### [OBJECTIVE]
Copy the following data word for word.

### [MATERIALS PROVIDED]
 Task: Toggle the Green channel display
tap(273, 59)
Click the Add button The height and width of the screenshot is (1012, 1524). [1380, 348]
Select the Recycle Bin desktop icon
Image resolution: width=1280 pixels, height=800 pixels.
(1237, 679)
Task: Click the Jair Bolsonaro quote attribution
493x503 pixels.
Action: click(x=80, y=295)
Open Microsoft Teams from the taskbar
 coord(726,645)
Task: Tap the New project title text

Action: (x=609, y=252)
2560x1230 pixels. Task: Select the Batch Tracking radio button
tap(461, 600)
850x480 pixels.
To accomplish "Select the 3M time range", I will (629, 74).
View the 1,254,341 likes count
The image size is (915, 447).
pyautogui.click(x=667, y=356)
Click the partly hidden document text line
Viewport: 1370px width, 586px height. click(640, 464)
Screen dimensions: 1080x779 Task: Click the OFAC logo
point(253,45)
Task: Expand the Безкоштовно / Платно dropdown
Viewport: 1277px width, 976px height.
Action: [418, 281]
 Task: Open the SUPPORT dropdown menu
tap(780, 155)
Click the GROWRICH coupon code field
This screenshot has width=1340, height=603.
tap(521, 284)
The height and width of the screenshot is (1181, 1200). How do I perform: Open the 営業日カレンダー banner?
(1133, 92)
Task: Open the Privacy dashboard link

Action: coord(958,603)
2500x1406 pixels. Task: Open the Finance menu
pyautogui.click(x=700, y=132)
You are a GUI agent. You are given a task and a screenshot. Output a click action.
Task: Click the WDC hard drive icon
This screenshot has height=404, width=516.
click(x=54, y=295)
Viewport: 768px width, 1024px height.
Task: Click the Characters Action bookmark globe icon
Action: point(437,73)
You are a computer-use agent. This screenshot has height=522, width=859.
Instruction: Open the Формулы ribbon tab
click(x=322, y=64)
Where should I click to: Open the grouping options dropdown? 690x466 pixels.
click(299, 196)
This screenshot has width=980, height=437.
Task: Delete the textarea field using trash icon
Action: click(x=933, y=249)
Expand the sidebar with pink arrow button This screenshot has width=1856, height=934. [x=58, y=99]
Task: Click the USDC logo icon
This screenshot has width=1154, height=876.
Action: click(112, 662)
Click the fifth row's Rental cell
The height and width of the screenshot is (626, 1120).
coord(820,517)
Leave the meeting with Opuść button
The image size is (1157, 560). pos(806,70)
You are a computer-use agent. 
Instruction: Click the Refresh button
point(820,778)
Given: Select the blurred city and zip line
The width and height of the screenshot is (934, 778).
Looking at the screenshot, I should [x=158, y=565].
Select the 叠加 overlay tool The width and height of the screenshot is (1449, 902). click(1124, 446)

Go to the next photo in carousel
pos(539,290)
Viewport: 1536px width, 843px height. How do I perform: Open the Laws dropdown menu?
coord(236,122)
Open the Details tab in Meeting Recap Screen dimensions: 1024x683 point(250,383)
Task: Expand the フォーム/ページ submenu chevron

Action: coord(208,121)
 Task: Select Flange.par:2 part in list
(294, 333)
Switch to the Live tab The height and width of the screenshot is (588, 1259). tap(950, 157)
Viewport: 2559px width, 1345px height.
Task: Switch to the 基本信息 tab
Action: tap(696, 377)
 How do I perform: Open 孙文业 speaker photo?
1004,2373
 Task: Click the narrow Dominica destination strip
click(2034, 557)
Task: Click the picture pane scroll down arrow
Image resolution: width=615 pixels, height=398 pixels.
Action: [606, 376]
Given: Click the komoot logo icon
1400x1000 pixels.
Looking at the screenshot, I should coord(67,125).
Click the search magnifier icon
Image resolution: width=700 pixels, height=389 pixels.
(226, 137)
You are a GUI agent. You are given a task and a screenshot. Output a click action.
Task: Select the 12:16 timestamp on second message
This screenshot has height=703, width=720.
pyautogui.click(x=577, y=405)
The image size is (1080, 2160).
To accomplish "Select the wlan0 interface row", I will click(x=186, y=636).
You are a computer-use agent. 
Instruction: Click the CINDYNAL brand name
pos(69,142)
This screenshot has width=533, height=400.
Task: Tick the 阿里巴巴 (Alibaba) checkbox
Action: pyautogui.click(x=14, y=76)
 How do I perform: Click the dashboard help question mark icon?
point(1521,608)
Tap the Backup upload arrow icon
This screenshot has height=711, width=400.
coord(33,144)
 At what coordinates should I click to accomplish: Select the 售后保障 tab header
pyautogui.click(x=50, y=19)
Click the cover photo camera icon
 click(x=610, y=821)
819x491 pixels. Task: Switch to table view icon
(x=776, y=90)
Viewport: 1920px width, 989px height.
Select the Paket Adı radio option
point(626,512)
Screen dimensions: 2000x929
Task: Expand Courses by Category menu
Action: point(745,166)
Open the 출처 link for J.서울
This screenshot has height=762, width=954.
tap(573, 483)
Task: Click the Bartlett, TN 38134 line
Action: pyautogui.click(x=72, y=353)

### [WORKED ANSWER]
 Task: Toggle the Green channel display
tap(273, 59)
Click the Add button The height and width of the screenshot is (1012, 1524). [1380, 348]
Select the Recycle Bin desktop icon
Image resolution: width=1280 pixels, height=800 pixels.
(1237, 679)
Task: Click the Jair Bolsonaro quote attribution
493x503 pixels.
Action: click(x=80, y=295)
Open Microsoft Teams from the taskbar
 coord(726,645)
Task: Tap the New project title text

Action: (x=609, y=252)
2560x1230 pixels. Task: Select the Batch Tracking radio button
tap(461, 600)
850x480 pixels.
To accomplish "Select the 3M time range", I will (629, 74).
View the 1,254,341 likes count
The image size is (915, 447).
pyautogui.click(x=667, y=356)
Click the partly hidden document text line
Viewport: 1370px width, 586px height. click(640, 464)
Screen dimensions: 1080x779 Task: Click the OFAC logo
point(253,45)
Task: Expand the Безкоштовно / Платно dropdown
Viewport: 1277px width, 976px height.
Action: [418, 281]
 Task: Open the SUPPORT dropdown menu
tap(780, 155)
Click the GROWRICH coupon code field
This screenshot has width=1340, height=603.
tap(521, 284)
The height and width of the screenshot is (1181, 1200). How do I perform: Open the 営業日カレンダー banner?
(1133, 92)
Task: Open the Privacy dashboard link

Action: coord(958,603)
2500x1406 pixels. Task: Open the Finance menu
pyautogui.click(x=700, y=132)
You are a GUI agent. You are given a task and a screenshot. Output a click action.
Task: Click the WDC hard drive icon
This screenshot has height=404, width=516.
click(x=54, y=295)
Viewport: 768px width, 1024px height.
Task: Click the Characters Action bookmark globe icon
Action: point(437,73)
You are a computer-use agent. This screenshot has height=522, width=859.
Instruction: Open the Формулы ribbon tab
click(x=322, y=64)
Where should I click to: Open the grouping options dropdown? 690x466 pixels.
click(299, 196)
This screenshot has width=980, height=437.
Task: Delete the textarea field using trash icon
Action: click(x=933, y=249)
Expand the sidebar with pink arrow button This screenshot has width=1856, height=934. [x=58, y=99]
Task: Click the USDC logo icon
This screenshot has width=1154, height=876.
Action: click(112, 662)
Click the fifth row's Rental cell
The height and width of the screenshot is (626, 1120).
coord(820,517)
Leave the meeting with Opuść button
The image size is (1157, 560). pos(806,70)
You are a computer-use agent. 
Instruction: Click the Refresh button
point(820,778)
Given: Select the blurred city and zip line
The width and height of the screenshot is (934, 778).
Looking at the screenshot, I should [x=158, y=565].
Select the 叠加 overlay tool The width and height of the screenshot is (1449, 902). click(1124, 446)

Go to the next photo in carousel
pos(539,290)
Viewport: 1536px width, 843px height. How do I perform: Open the Laws dropdown menu?
coord(236,122)
Open the Details tab in Meeting Recap Screen dimensions: 1024x683 point(250,383)
Task: Expand the フォーム/ページ submenu chevron

Action: coord(208,121)
 Task: Select Flange.par:2 part in list
(294, 333)
Switch to the Live tab The height and width of the screenshot is (588, 1259). tap(950, 157)
Viewport: 2559px width, 1345px height.
Task: Switch to the 基本信息 tab
Action: tap(696, 377)
 How do I perform: Open 孙文业 speaker photo?
1004,2373
 Task: Click the narrow Dominica destination strip
click(2034, 557)
Task: Click the picture pane scroll down arrow
Image resolution: width=615 pixels, height=398 pixels.
Action: [606, 376]
Given: Click the komoot logo icon
1400x1000 pixels.
Looking at the screenshot, I should coord(67,125).
Click the search magnifier icon
Image resolution: width=700 pixels, height=389 pixels.
(226, 137)
You are a GUI agent. You are given a task and a screenshot. Output a click action.
Task: Select the 12:16 timestamp on second message
This screenshot has height=703, width=720.
pyautogui.click(x=577, y=405)
The image size is (1080, 2160).
To accomplish "Select the wlan0 interface row", I will click(x=186, y=636).
You are a computer-use agent. 
Instruction: Click the CINDYNAL brand name
pos(69,142)
This screenshot has width=533, height=400.
Task: Tick the 阿里巴巴 (Alibaba) checkbox
Action: pyautogui.click(x=14, y=76)
 How do I perform: Click the dashboard help question mark icon?
point(1521,608)
Tap the Backup upload arrow icon
This screenshot has height=711, width=400.
coord(33,144)
 At what coordinates should I click to accomplish: Select the 售后保障 tab header
pyautogui.click(x=50, y=19)
Click the cover photo camera icon
 click(x=610, y=821)
819x491 pixels. Task: Switch to table view icon
(x=776, y=90)
Viewport: 1920px width, 989px height.
Select the Paket Adı radio option
point(626,512)
Screen dimensions: 2000x929
Task: Expand Courses by Category menu
Action: point(745,166)
Open the 출처 link for J.서울
This screenshot has height=762, width=954.
tap(573, 483)
Task: Click the Bartlett, TN 38134 line
Action: pyautogui.click(x=72, y=353)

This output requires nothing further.